Bruce's remit is to establish them once and for all where a club of such tradition and support ought to be. The prospects would appear good, subject to two caveats: how quickly can the manager forge a real team from his much changed personnel? And for how long will the owner sustain such losses off the field in order to minimise them on it?
Standing on the touchline at non-League York City's Bootham Crescent (mercifully no longer called the Kit Kat Stadium) after Wednesday night's first friendly of the season, Bruce was understandably upbeat. It is hardly the time of year for a manager to sound downcast and he is by nature an ebullient figure, his glass normally well over half full. "We all know the problems we had last season," he said. "But we finished in the top 10 and that's got to be our aim again. And can we go and have a cup run? We're capable of winning five or six games to win a cup like Birmingham last season."
Birmingham, of course, are one of his five former clubs as a manager and after experiencing an interesting mix of owners and chairmen he believes he now has the best of both those unpredictable worlds in Short and Niall Quinn. "Since the owner walked into the club, we've made huge progress. He wanted the club to stop being a yo-yo and now we're going into a fourth year [in the Premier League]. So Niall and the owner can say 'well done' to themselves. I don't think I've ever signed this many players in one summer, it's a huge amount, but last season we had four on loan, then Bolo [Zenden] left and Jordan left so it was important to replace them all. [Now we must] hit the ground running."
Of the eight new players (the Egyptian Ahmed Elmohamady has additionally had last season's loan made permanent), Craig Gardner was the only one on show at York, where he slotted in well in the centre of midfield alongside the captain Lee Cattermole, one of the numerous players who ended the last campaign injured.

## Information provided:

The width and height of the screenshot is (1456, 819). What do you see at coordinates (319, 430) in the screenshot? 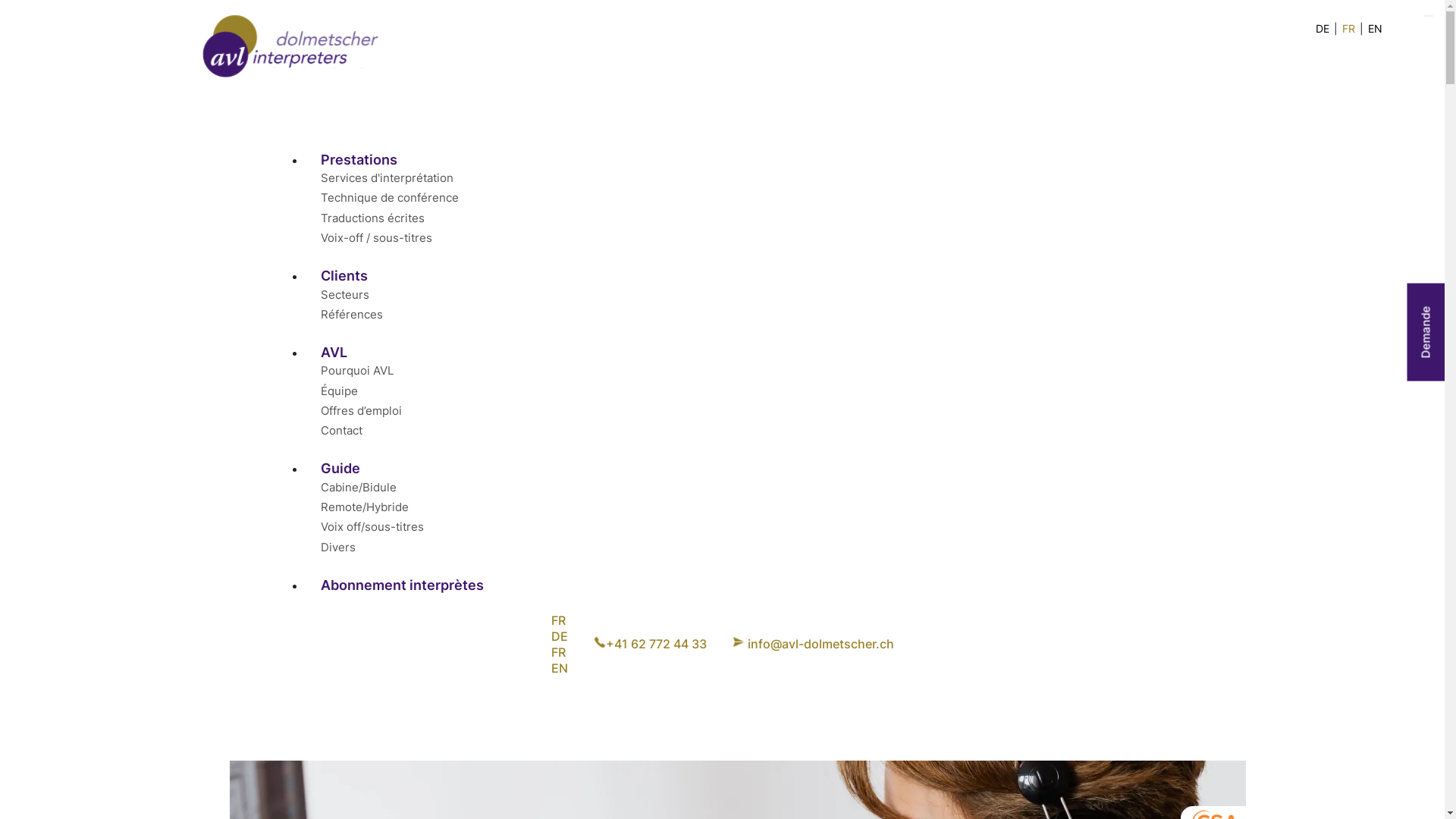
I see `'Contact'` at bounding box center [319, 430].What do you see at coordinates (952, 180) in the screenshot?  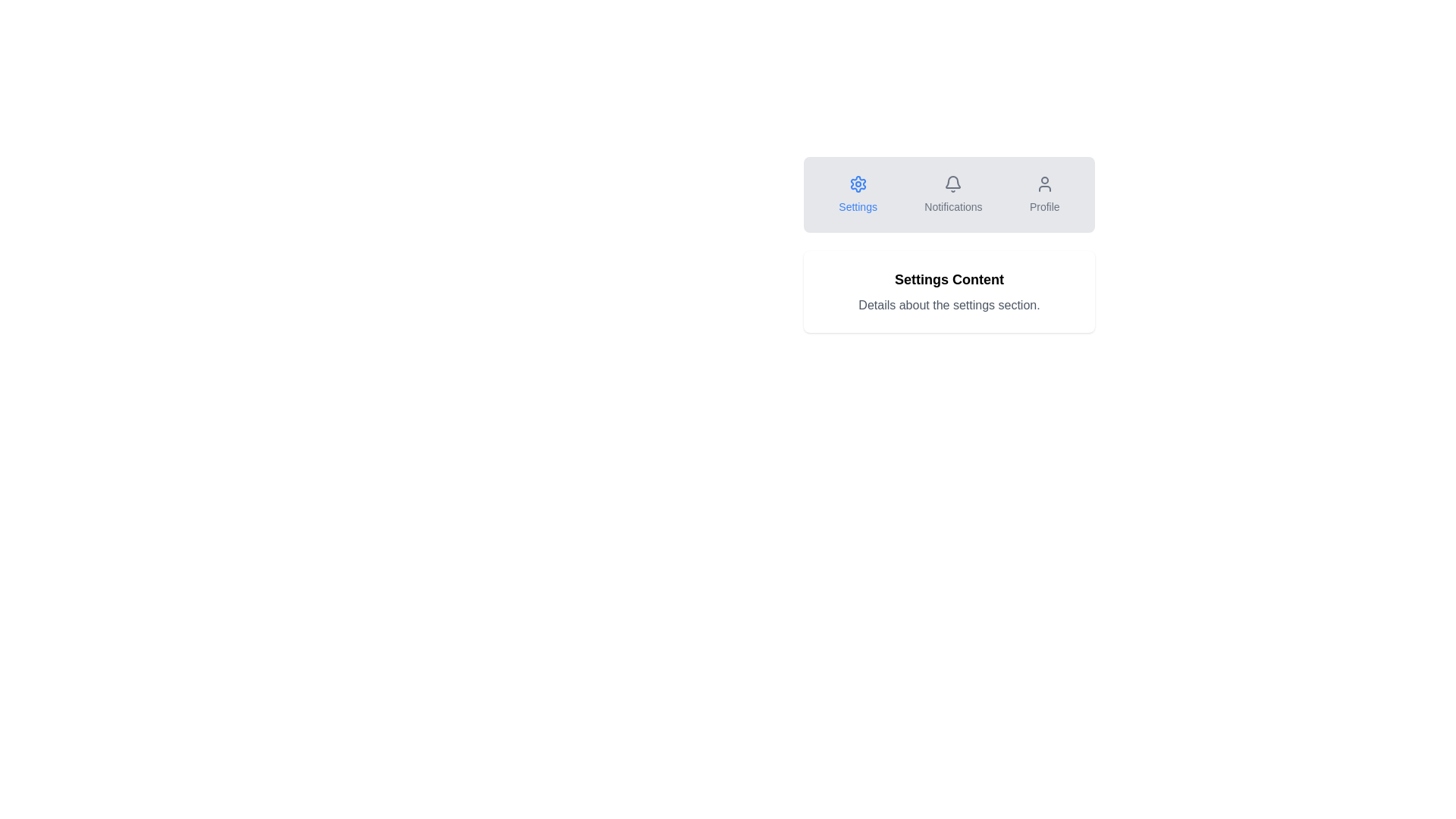 I see `the bell-shaped icon in the notification tab area` at bounding box center [952, 180].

## Set problem 1:
Answer these questions from the article about Bruce:
(a) At which ground did the first friendly of the season take place?
(b) How many former clubs has Bruce had as a manager?
(c) Which of the new players was the only one on show at York?
## Set problem 2:
Transcribe the article about Bruce from "Bruce's remit is" to "them on it?".

## Expected answer 1:
(a) Bootham Crescent, the ground of non-League York City.
(b) Five.
(c) Craig Gardner.

## Expected answer 2:
Bruce's remit is to establish them once and for all where a club of such tradition and support ought to be. The prospects would appear good, subject to two caveats: how quickly can the manager forge a real team from his much changed personnel? And for how long will the owner sustain such losses off the field in order to minimise them on it?